In the last decades, fuzzing has shown to be an effective software vulnerabilities discovering technique. By subjecting a program to a multitude of diverse inputs, fuzzing primarily serves as a means of security testing. Despite efforts by the Open Source community to enhance usability, fuzzers mainly remain tools in the hands of security experts. Improvements are still needed to make them accessible to a wider audience. In Amadeus IT, security teams currently employ a manual process to deploy a black-box fuzzer over the network for testing critical systems. However, this approach proves to be both inefficient in scaling and ineffective in yielding high-quality results. In this thesis, we explore the current fuzzing research landscape to introduce a refined and more effective fuzzing solution.
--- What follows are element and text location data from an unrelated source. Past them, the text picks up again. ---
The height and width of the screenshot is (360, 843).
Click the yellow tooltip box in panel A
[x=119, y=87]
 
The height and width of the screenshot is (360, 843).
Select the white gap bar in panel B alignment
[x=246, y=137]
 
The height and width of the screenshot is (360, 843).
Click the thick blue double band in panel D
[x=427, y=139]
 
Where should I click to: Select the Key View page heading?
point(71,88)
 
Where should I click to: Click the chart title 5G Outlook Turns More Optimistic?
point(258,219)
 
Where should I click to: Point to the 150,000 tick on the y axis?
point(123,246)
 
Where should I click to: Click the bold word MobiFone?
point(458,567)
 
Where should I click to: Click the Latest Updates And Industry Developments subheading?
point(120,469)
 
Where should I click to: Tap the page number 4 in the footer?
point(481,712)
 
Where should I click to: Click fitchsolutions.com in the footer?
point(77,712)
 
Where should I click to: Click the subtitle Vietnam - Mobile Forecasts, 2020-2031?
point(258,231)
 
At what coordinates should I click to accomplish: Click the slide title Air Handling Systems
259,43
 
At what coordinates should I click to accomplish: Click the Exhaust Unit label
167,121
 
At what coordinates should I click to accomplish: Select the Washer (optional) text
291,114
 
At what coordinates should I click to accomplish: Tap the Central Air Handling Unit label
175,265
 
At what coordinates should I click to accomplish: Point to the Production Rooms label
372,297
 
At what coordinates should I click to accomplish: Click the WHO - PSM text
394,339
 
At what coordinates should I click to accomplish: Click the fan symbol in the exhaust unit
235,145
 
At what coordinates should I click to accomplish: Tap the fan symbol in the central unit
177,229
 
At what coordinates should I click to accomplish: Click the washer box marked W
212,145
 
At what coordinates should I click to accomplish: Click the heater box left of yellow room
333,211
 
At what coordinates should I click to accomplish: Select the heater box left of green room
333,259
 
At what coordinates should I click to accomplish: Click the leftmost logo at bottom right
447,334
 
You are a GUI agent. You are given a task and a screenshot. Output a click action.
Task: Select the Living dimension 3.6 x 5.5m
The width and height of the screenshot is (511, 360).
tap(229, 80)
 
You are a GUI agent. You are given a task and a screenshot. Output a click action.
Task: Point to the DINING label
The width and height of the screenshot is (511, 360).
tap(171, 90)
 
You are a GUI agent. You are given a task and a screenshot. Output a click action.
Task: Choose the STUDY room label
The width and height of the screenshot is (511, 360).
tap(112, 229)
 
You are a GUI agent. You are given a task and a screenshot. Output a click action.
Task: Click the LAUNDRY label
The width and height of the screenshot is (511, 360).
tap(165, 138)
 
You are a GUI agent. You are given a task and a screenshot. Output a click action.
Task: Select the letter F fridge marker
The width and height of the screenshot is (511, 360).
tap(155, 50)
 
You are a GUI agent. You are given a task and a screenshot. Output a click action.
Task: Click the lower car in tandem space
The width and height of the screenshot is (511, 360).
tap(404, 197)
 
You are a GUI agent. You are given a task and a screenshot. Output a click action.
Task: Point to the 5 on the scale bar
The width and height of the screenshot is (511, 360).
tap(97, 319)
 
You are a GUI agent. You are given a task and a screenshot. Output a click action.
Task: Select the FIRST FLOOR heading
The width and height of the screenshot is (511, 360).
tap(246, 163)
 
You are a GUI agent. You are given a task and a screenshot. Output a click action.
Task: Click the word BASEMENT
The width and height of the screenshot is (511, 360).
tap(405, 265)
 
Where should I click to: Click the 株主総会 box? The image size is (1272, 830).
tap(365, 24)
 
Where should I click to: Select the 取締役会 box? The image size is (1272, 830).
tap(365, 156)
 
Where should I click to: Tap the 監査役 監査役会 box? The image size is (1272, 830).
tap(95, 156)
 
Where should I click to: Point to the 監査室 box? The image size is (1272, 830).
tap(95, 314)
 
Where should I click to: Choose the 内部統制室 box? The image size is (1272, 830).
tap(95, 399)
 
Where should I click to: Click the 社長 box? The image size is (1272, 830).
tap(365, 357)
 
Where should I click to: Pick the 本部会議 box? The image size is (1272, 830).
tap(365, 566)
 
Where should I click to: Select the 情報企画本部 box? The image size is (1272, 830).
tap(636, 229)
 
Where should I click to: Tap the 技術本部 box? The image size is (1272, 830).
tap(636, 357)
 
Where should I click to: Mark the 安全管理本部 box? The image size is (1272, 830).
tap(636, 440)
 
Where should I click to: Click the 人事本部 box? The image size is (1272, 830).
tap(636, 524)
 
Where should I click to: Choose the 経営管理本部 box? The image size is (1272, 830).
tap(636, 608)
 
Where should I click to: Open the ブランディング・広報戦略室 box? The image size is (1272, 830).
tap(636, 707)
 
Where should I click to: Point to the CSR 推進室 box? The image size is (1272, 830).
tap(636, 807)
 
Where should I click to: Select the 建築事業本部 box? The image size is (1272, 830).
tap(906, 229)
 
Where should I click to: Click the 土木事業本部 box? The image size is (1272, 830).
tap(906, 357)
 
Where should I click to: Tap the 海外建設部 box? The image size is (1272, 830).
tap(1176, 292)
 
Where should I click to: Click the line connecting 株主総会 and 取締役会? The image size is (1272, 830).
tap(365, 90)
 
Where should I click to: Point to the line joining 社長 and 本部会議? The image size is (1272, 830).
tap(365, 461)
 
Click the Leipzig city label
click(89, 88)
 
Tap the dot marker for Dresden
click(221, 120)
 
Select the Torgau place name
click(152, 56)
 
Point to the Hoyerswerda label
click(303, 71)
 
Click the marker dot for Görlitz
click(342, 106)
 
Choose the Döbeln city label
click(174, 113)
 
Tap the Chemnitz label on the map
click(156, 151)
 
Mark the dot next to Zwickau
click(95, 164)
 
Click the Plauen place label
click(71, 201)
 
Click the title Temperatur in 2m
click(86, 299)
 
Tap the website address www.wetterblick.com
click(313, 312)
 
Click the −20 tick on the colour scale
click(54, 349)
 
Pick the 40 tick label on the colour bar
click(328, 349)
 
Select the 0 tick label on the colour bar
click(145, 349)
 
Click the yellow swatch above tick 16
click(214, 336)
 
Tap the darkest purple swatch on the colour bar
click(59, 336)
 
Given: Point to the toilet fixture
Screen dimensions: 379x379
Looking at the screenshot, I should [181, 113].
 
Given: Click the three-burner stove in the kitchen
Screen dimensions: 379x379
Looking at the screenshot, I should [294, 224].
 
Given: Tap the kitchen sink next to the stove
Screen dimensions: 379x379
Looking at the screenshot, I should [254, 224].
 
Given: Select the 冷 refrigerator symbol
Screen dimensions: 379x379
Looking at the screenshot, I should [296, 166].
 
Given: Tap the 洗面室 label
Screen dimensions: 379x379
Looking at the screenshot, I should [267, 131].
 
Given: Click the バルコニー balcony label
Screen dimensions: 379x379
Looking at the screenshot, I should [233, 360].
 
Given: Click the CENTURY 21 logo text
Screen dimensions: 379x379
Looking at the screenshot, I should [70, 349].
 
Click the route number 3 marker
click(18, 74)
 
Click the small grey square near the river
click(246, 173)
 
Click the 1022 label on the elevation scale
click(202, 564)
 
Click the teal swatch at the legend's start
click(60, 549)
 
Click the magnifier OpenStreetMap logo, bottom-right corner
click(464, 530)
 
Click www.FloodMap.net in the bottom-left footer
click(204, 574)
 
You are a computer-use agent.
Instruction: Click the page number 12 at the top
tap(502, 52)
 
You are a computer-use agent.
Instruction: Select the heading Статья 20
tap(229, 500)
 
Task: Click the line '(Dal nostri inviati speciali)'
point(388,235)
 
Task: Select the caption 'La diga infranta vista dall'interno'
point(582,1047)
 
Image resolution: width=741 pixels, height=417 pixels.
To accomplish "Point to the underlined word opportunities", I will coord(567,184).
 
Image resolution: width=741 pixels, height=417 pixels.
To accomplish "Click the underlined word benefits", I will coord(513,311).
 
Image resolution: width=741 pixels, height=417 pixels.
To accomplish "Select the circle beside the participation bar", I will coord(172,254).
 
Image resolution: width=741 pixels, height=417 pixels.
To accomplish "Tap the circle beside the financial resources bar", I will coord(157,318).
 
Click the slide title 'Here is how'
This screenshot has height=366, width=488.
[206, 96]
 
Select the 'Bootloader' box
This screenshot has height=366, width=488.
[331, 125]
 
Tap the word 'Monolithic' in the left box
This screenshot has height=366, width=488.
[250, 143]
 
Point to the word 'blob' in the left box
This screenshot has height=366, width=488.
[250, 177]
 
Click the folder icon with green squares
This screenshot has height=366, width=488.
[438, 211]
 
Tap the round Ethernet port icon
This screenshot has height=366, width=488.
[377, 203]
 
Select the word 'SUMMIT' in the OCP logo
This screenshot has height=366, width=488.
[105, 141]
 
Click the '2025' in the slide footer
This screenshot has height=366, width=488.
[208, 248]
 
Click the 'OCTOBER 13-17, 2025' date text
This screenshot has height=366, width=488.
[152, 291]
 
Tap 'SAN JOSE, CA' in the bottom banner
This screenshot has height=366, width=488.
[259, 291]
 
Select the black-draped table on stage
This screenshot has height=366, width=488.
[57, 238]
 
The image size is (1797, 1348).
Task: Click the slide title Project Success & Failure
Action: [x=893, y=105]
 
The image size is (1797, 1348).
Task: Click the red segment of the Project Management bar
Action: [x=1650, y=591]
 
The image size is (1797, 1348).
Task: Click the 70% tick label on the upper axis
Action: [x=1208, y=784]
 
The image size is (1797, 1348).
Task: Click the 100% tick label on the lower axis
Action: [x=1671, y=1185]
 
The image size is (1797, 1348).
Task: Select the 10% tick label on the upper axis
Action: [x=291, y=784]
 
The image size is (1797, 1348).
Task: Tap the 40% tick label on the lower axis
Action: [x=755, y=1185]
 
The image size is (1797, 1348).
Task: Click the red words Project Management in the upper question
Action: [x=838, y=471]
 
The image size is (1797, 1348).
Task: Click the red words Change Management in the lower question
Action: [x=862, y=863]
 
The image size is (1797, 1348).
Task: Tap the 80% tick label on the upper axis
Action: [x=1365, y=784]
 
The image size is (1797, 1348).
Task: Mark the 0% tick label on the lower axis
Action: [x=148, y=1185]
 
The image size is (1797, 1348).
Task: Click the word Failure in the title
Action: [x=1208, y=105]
The focus is on coverage-guided fuzzers, which have the capability to dynamically craft new inputs based on feedback given by the execution of the target program. Additionally, we conduct an in-depth analysis of the company's technological stack to select a fuzzing solution that best aligns with the needs and limitations of the current environment. An engineering effort is undertaken to integrate AFLplusplus, the selected fuzzer, within the company's core C++ development environment. Furthermore, a Proof of Concept framework is implemented to allow developers to fuzz their applications by easily writing fuzz targets, without the need to involve the security teams. This solution not only improves the scalability of the fuzzer's usage across the company's applications but also enhances the effectiveness of the fuzzing process. The accomplishments of this internship set the stage for future company research, aiming to integrate fuzz testing directly within the application development lifecycle and surpass the outdated method.